Digital and Institutional Support
The mission uses a digital-first approach through the national sickle cell portal. The portal helps record screening data, track diagnosed cases, maintain genetic status information and support follow-up.
This is important because sickle cell disease requires long-term monitoring. Without digital records, patients may be screened once but lost to follow-up.
The mission involves coordination between:
- Ministry of Health and Family Welfare
- Ministry of Tribal Affairs
- National Health Mission
- state health departments
- district hospitals
- Ayushman Arogya Mandirs
- schools and anganwadis
- community health workers
- tribal welfare departments
Significance
The mission is important because it treats sickle cell disease not only as a medical issue, but also as a public health, tribal welfare and social justice issue.
Its significance lies in:
- early detection of affected persons
- identification of carriers before marriage or pregnancy
- reduction of disease transmission across generations
- better treatment access in tribal regions
- improved quality of life for patients
- reduced out-of-pocket expenditure
- stronger genetic disease surveillance
- integration of tribal health with public health systems
The scale is also significant: screening 7 crore people for a genetic blood disorder is one of India’s largest targeted public health screening efforts.
Challenges
The mission has made strong progress in screening, but elimination will depend on follow-up care.
Screening alone does not reduce disease burden unless patients receive treatment, counselling and long-term monitoring.
Major challenges include:
- ensuring confirmatory testing after initial screening
- avoiding loss to follow-up
- shortage of haematologists and trained counsellors
- limited availability of advanced diagnostic facilities in remote areas
- ensuring regular supply of hydroxyurea and essential medicines
- improving blood transfusion access
- counselling without stigma or discrimination
- integrating genetic counselling with community customs
- maintaining data quality in digital records
- ensuring that carriers understand reproductive risk
A 2025 report from Jharkhand highlighted gaps such as limited HPLC-based testing in many districts, absence of genetic testing and fetal medicine facilities in government hospitals, and supply/monitoring issues related to hydroxyurea.

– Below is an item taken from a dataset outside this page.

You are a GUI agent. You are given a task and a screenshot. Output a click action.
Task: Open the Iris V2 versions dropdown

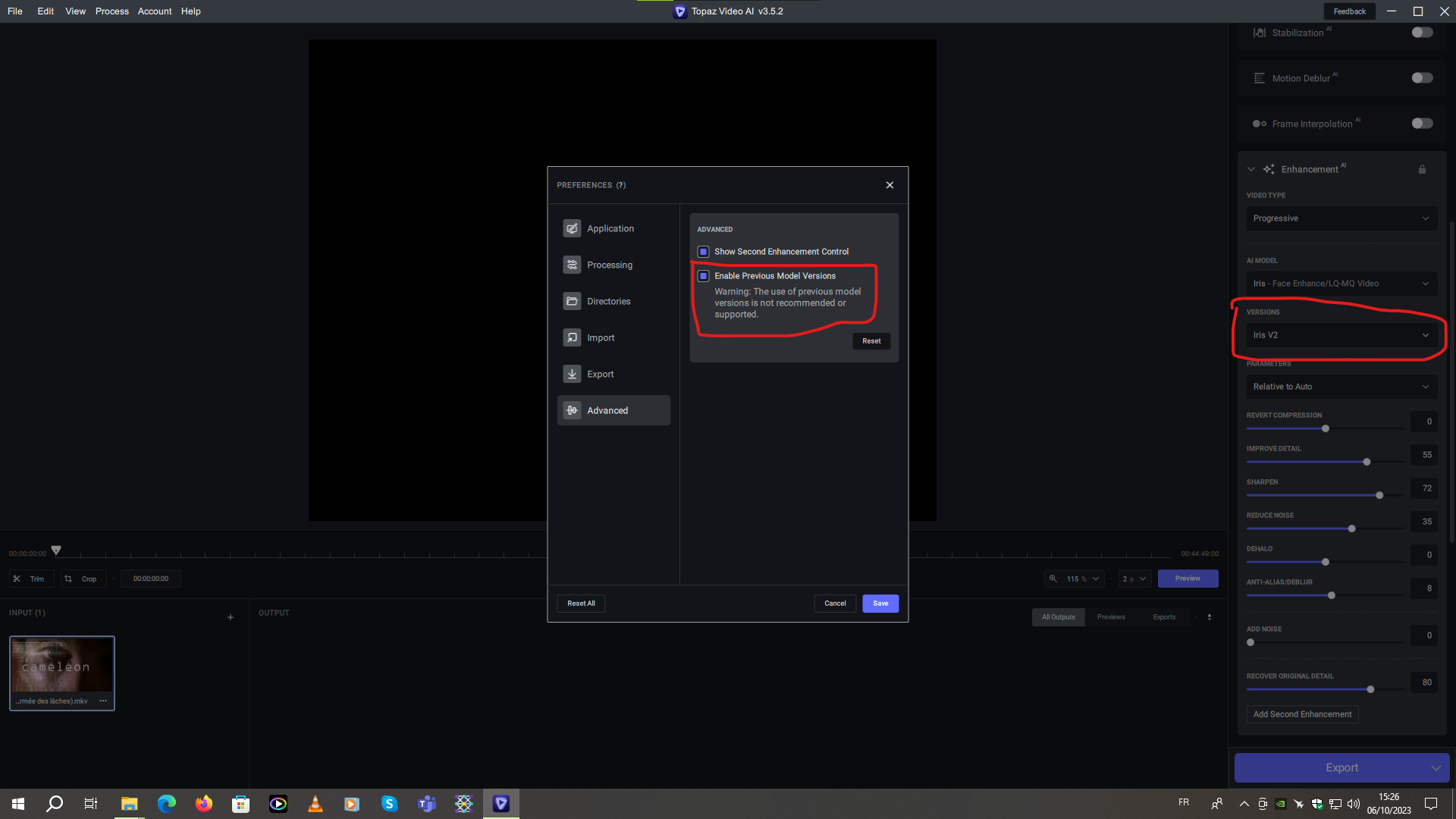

State-Level Example: Odisha
Odisha shows the scale of the disease burden in high-risk states.
Between July 2023 and August 2025, Odisha screened 46.65 lakh people and identified 97,501 sickle cell disease cases and 4.11 lakh sickle cell trait cases. Screening was being carried out across schools, anganwadi centres, antenatal care visits, mobile health units and Ayushman Arogya Mandirs.
This shows why the mission needs both mass screening and long-term district-level treatment systems.
Way Forward
The mission should now move from screening-heavy implementation to a complete care model.
India needs stronger district-level treatment pathways, trained counsellors, reliable confirmatory testing, medicine availability, blood transfusion support and patient follow-up. Community-level awareness is equally important because the disease is inherited and prevention depends on understanding carrier status.
The mission will succeed only when every screened patient is connected with care, every carrier receives counselling, and every high-burden district has the capacity to diagnose, treat and track sickle cell disease over time.